- _Your goal_
Please edit the workshop announcement by rewriting the stretch from "Pop Up Studio" through "survival and endurance." with "workshop" replaced by "session".
======== Excerpt provided ========
Photo courtesy of artist.

Hands-On Activities

Pop Up Studio with Doriana Diaz

Friday, January 10,
5:00 p.m. - 8:00 p.m. EST

Philadelphia based visual image maker, Doriana Diaz, will lead a pop-up collage-making workshop using themes and elements from The Time is Always Now: Artists Reframe the Black Figure, investigating the concepts of Double Consciousness and Past and Presence to highlight contemporary visions for ourselves as Black people looking towards the future. Paintings and works from the exhibition will be used as inspiration to build ideas around how to position ourselves in both our past and present, memories, survival and endurance.

Materials provided. No experience necessary. All ages welcome. Participants may also bring their own scrap material to help guide their collage journey.


About the Artist:

Doriana Diaz is a multidimensional artist, archivist, and memory worker rooted in Philadelphia's soulful rhythms. She has hosted a wide array of collage and bookmaking workshops around the city in spaces like The African American Museum, Brandywine Museum of Art, United States Botanical Gardens, Mural Arts, and Fleisher Art Memorial, a variety of schools including Penn Charter, Delaware Valley Friends School, and Green Street Friends, along with places such as Express Newark, Ipade, and Bok Bar.
======== Source data ========
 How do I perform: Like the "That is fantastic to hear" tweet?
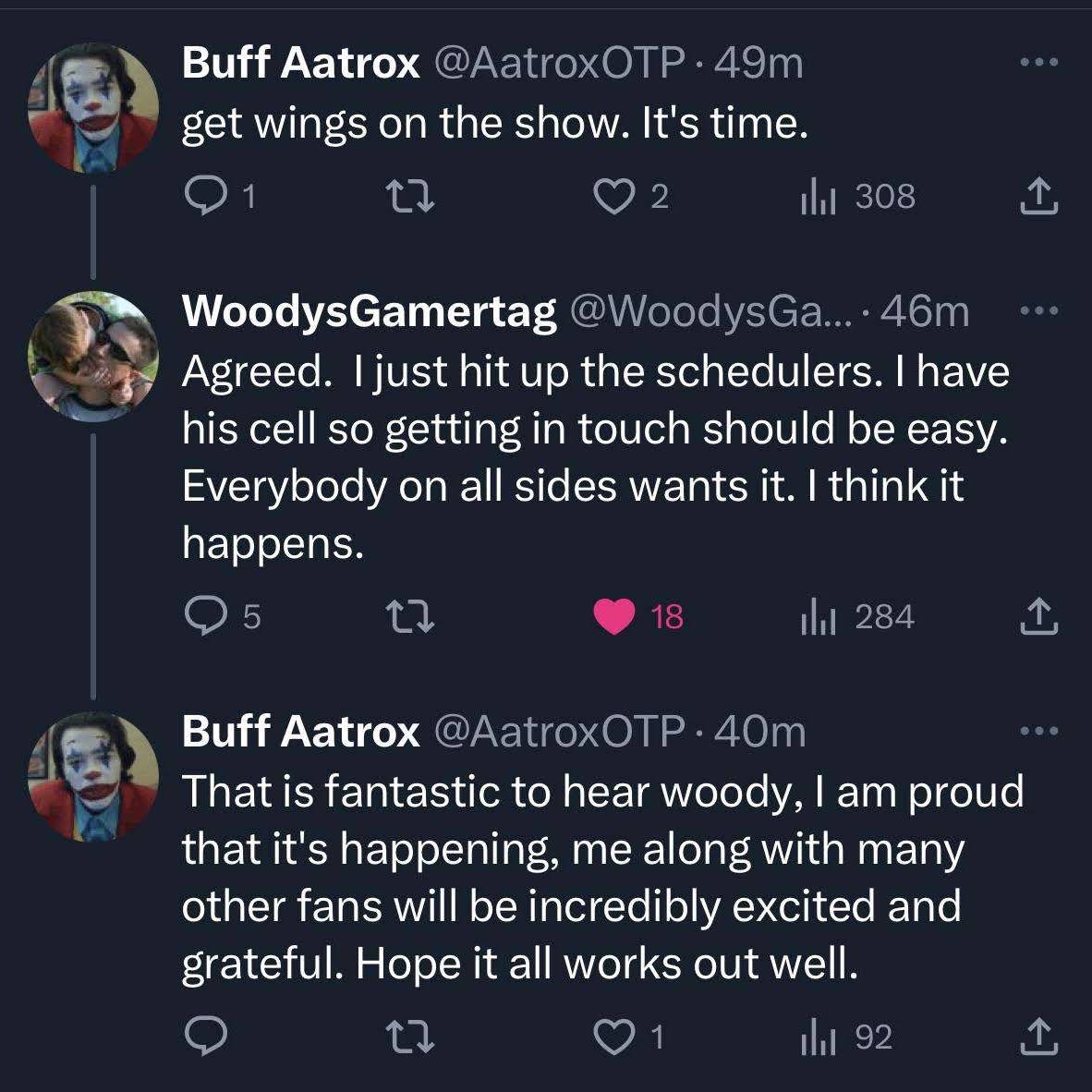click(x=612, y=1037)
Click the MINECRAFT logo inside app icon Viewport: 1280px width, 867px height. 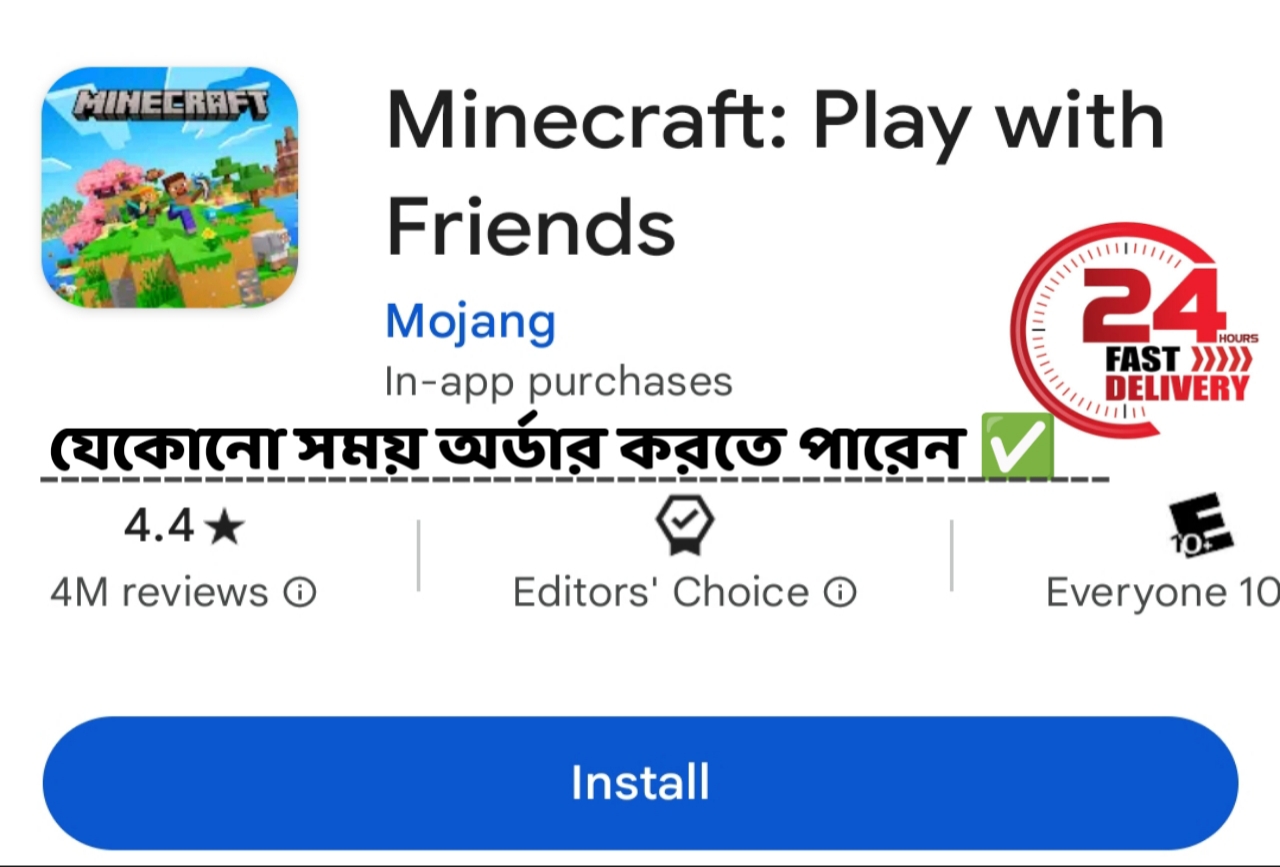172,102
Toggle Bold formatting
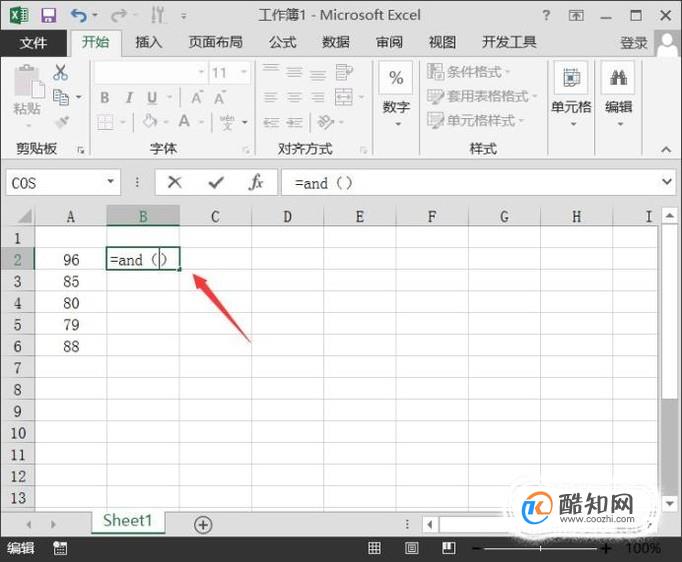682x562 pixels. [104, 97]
========
- _Final answer_
Pop Up Studio with Doriana Diaz

Friday, January 10,
5:00 p.m. - 8:00 p.m. EST

Philadelphia based visual image maker, Doriana Diaz, will lead a pop-up collage-making session using themes and elements from The Time is Always Now: Artists Reframe the Black Figure, investigating the concepts of Double Consciousness and Past and Presence to highlight contemporary visions for ourselves as Black people looking towards the future. Paintings and works from the exhibition will be used as inspiration to build ideas around how to position ourselves in both our past and present, memories, survival and endurance.